I read an article from a very large consulting company entitled, “Have you made it safe to fail?” Frankly, it’s social psycho-babble. It’s the equivalent of saying, “everyone gets a trophy, regardless of whether they win or lose.” The article will draw eyeballs, but I think they miss the point, consequently much of the value around failure.
The authors do, correctly state, that failure is part of the learning process. Something which too many fail to recognize and execute. Too often, we tend to punish failure and we fail to understand what caused the failure, taking corrective action.
The authors, also, talk about how organizations can leverage approaches that reduce the likelihood of failure or the consequences of failing. Well duugghhh!!! We should never purposefully seek to fail. We should do everything to maximize our likelihood of success. We should understand the potential risks, and the consequences of failure. We must make sure those consequences are acceptable. At the same time, “acceptability, ” to some may mean losing everything.
The social psycho-babble around failure usually seeks to remove personal accountability for the consequences of failure. If failure is OK and safe, we will enable more people to take chances to fail.
Implicitly, however, making failure safe means we design for failure, not design for success. If there are no risks, if there are no consequences, then we are likely to be sloppy and careless in our execution. We are likely to do things, from which there is little to learn other than sloppiness in execution.
This article, as with most others, cites famous “failures.” Whether it was Edison inventing the light bulb, numerous entrepreneurs starting and failing, finally stumbling on a unicorn. But none of these famous examples of “failures,” did what they did because it was safe to fail. In fact, most of them recognized the consequences of failure may have been losing everything and having the courage to start again.
They understood and took personal accountability for the consequences of failure. They did everything they could to design and execute for success, knowing there was no safety net.
There should be no safety net for failure. There should be accountability, there should be consequences around failure. Some of those may be small, if the consequences and risks are small. Some may be large and only certain people will be prepared to accept that challenge.
What we miss in understanding failure is understanding resilience. We don’t want to make it safe to fail, we want to improve the resilience in dealing with failure.
Resilience is all about learning–even if those lessons are very painful. Resilience is about having the courage and personal drive to pick one’s self up, again, and keep trying.
We are better than this.
Patrick Spencer says
Dave, this was an interesting read, and I agree with your viewpoint. Making an environment “safe to fail” allows people to run their sales plans in a potentially sloppy manner, thinking they will be “forgiven” for not doing their job – this is unacceptable. I was recently asked to manage a sales team that was 2,000 miles away. At a high level, that’s possible, we all can work remote with the tools we have. However, the problem was that this is public sector, which is what I call a “geo-centric” sales process where being “in market” is crucial to staying relevant with the state and local agencies you are trying to do business with.

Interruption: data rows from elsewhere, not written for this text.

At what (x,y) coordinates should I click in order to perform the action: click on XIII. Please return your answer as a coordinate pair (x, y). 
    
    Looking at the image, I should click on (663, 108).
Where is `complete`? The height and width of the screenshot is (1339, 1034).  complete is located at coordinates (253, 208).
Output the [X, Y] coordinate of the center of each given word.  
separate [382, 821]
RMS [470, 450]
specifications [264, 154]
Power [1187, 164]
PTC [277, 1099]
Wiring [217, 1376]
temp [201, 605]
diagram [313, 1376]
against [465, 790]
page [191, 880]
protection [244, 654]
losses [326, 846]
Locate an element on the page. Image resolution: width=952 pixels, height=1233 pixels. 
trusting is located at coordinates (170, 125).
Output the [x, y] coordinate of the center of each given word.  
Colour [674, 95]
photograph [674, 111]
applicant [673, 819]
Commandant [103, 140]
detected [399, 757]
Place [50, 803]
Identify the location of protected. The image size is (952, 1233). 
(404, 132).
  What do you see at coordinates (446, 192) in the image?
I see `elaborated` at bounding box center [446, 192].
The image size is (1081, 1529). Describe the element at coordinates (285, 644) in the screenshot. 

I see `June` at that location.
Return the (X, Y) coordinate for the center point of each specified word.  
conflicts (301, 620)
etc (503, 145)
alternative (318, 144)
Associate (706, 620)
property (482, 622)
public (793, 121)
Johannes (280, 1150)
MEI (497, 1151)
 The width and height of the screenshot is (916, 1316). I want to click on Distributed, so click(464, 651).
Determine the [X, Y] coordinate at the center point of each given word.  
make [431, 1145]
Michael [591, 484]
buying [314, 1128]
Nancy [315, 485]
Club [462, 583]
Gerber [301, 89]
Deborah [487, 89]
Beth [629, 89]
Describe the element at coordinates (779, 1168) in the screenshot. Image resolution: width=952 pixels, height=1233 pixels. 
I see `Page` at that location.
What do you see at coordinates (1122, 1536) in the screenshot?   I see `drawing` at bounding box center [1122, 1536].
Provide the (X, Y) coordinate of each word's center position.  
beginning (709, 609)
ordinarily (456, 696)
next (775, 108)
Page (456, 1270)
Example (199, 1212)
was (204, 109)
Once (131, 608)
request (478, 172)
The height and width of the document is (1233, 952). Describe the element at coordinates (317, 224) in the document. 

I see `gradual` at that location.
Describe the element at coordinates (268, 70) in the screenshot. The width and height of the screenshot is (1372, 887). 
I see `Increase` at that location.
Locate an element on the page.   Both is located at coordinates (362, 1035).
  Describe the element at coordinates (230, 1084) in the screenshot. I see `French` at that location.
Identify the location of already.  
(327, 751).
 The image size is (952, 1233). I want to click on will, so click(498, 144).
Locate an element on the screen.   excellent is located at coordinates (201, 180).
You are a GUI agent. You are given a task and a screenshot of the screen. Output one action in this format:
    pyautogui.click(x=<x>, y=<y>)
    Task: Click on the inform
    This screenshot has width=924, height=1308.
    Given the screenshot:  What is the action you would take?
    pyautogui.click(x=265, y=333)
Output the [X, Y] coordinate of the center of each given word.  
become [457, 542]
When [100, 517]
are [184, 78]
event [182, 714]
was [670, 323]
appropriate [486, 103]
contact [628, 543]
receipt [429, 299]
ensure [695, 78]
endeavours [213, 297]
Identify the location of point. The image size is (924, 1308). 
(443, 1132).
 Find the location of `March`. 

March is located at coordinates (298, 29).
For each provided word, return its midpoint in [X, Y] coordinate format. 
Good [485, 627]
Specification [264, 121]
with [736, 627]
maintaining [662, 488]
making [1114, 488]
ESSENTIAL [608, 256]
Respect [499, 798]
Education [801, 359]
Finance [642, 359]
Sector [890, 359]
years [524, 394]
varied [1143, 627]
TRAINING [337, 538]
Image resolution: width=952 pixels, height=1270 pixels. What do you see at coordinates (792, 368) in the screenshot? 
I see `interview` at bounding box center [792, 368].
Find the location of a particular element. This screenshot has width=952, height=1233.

Well, 5 months later, me and the CEO are calling this a “failure”. We need a local Director of Sales that can be a player-coach and in market to facilitate building relationships and coaching the sales team on a daily basis. Now, was it a failure. Yes. Am I being fired, absolutely not. We knew what the risks were, we put together a good plan 5 months ago with the intent of being successful. To your point, we built resiliency into the plan, and will now make the necessary changes and move on to be much more successful in the space.